Holy shit. Are you serious? That's your summary of qualified immunity?

You are just completely, absurdly, absolutely incorrect here. The "qualified" in qualified immunity means that the conduct in question doesn't violate clearly established law. So you have it exactly backwards.

And even if you were right, qualified immunity is a civil concept. It is wholly unrelated to the matter of the amount of force that otherwise constitutes a criminal violation when effecting an arrest.

It is also not "a law" (you have said it's "the law" that I'm looking for), it's a legal doctrine regarding the confines of liability under section 1983.

> I am not sure what specifically you want

It's exceedingly simple. I want an example of a state which, on a statutory basis, permits different levels of force for the purpose of effecting an arrest for police in contrast to other citizens. That's what GP said existed. I don't think it does exist. So that's what I'm asking for.

1 comments

You just described Cops having legal protection beyond ordinary citizens which is exactly what you asked for. At no point did you separate civil and criminal protection.
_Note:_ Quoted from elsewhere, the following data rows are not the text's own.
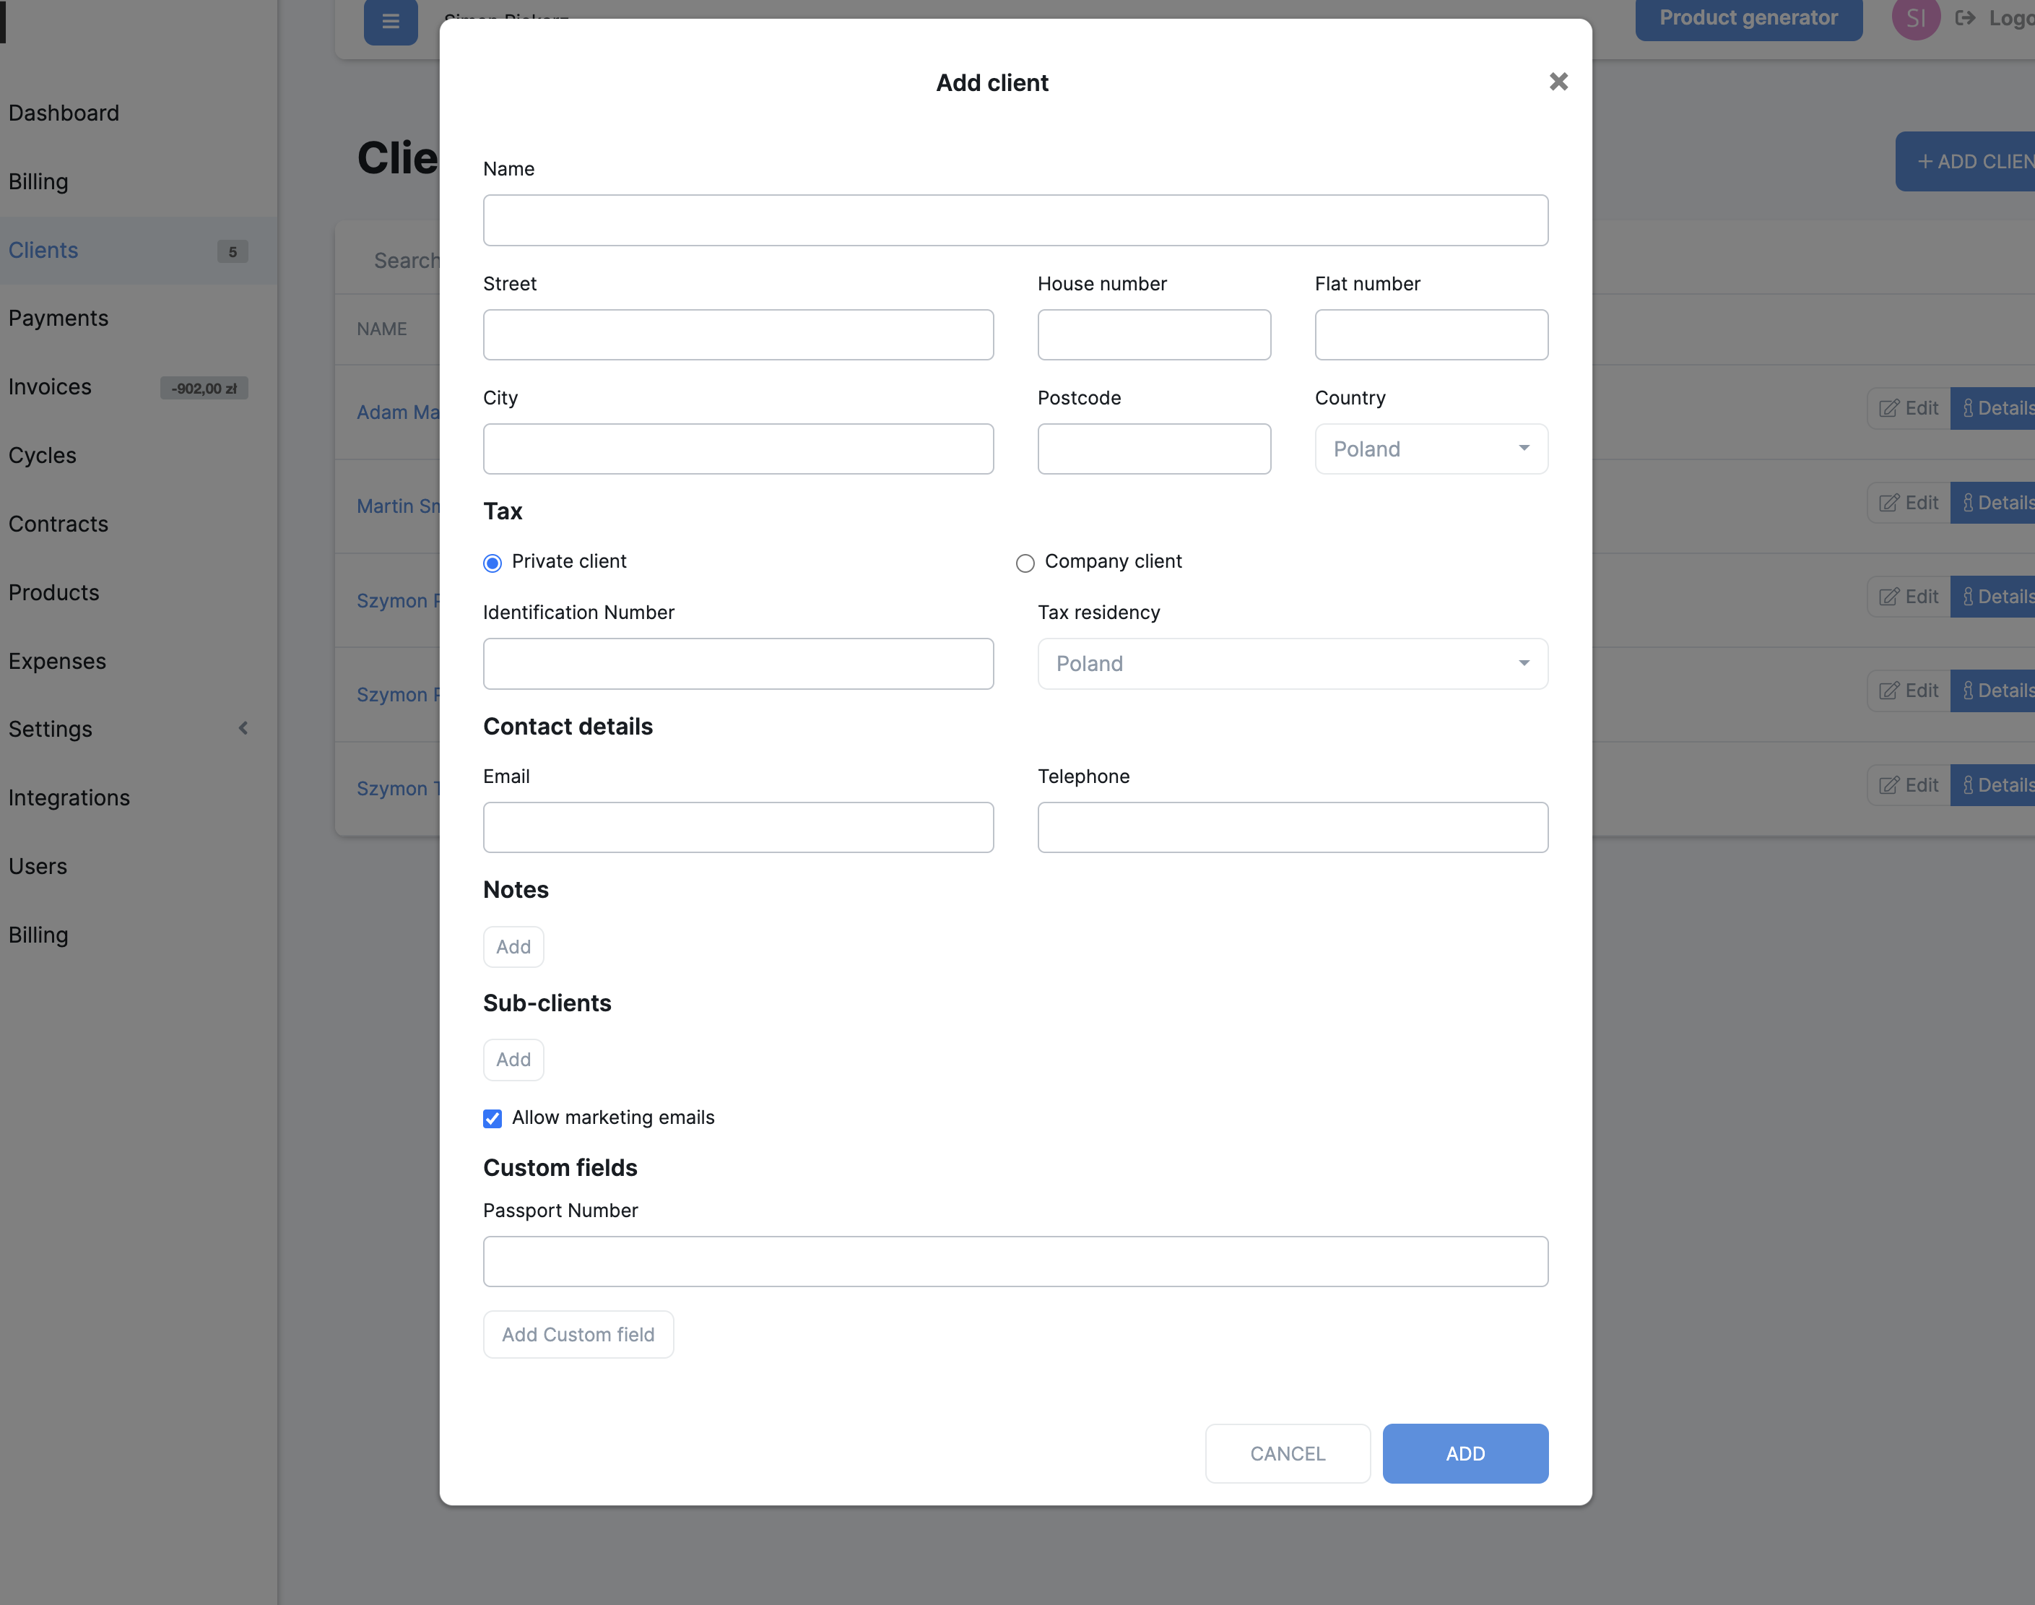The height and width of the screenshot is (1605, 2035).
Task: Click the Invoices balance badge
Action: tap(204, 388)
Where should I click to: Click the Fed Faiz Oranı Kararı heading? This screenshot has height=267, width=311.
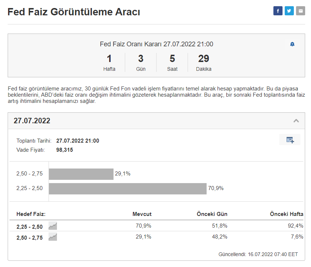click(156, 44)
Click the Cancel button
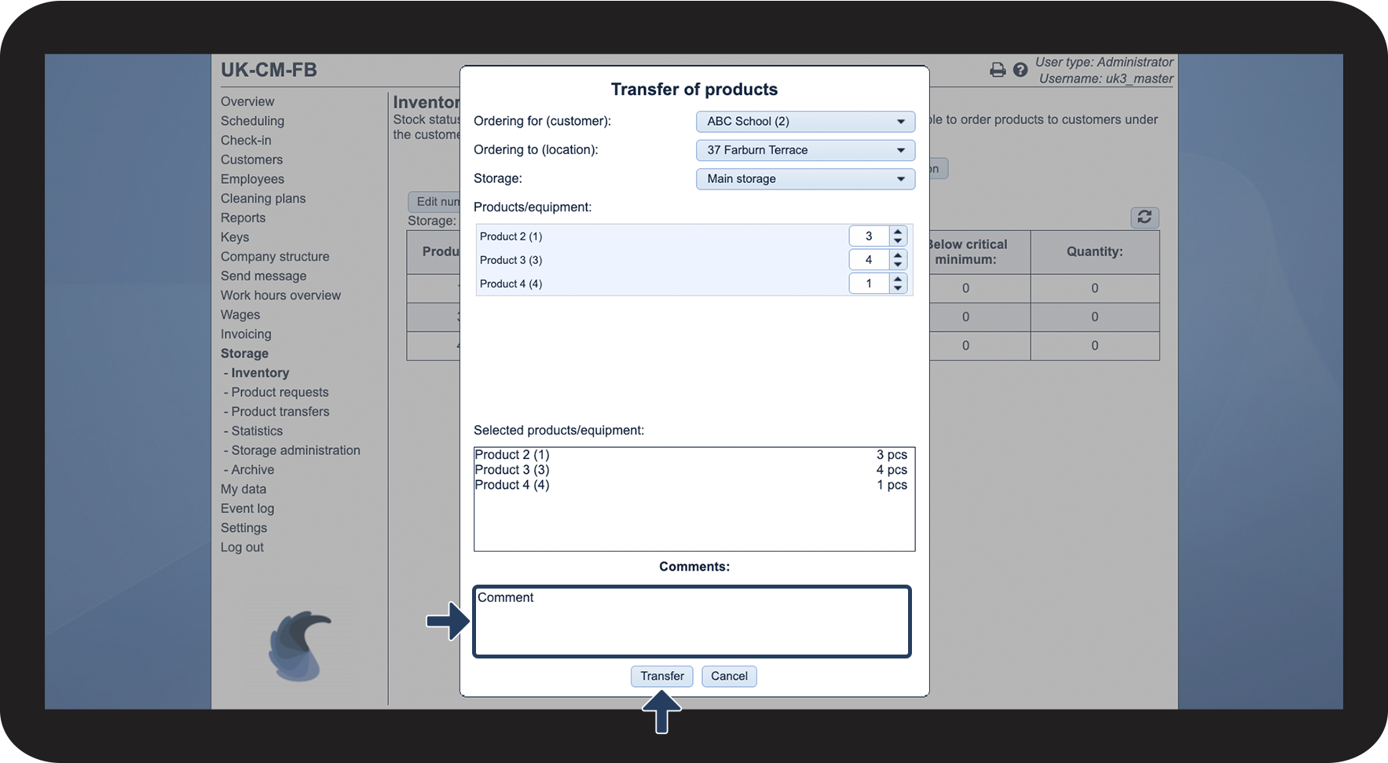Screen dimensions: 1388x763 click(x=729, y=677)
In practice prosecutors don't try cops for using reasonable force in arrests. So they don't need protection for that.

What they need protection from is everyone and their brother suing them out of malice for arresting them. And they get that from qualified immunity.

PS: You can think of civil and criminal law as independent, but that's really not how are system operates.

Well, now it seems like we agree in full.

My point all along was that police don't have any statutory authority to use force in any greater measure than anyone else, and yet they seem to get away with it - as you point out, free from both criminal and civil liability.

Shit man, I don't support qualified immunity at all. It has always been a bit of charlatan law IMO.

I understood (and still understand) the original comment as taking the position that this discrimination is somehow based in statute, when, as far as I can tell, it isn't.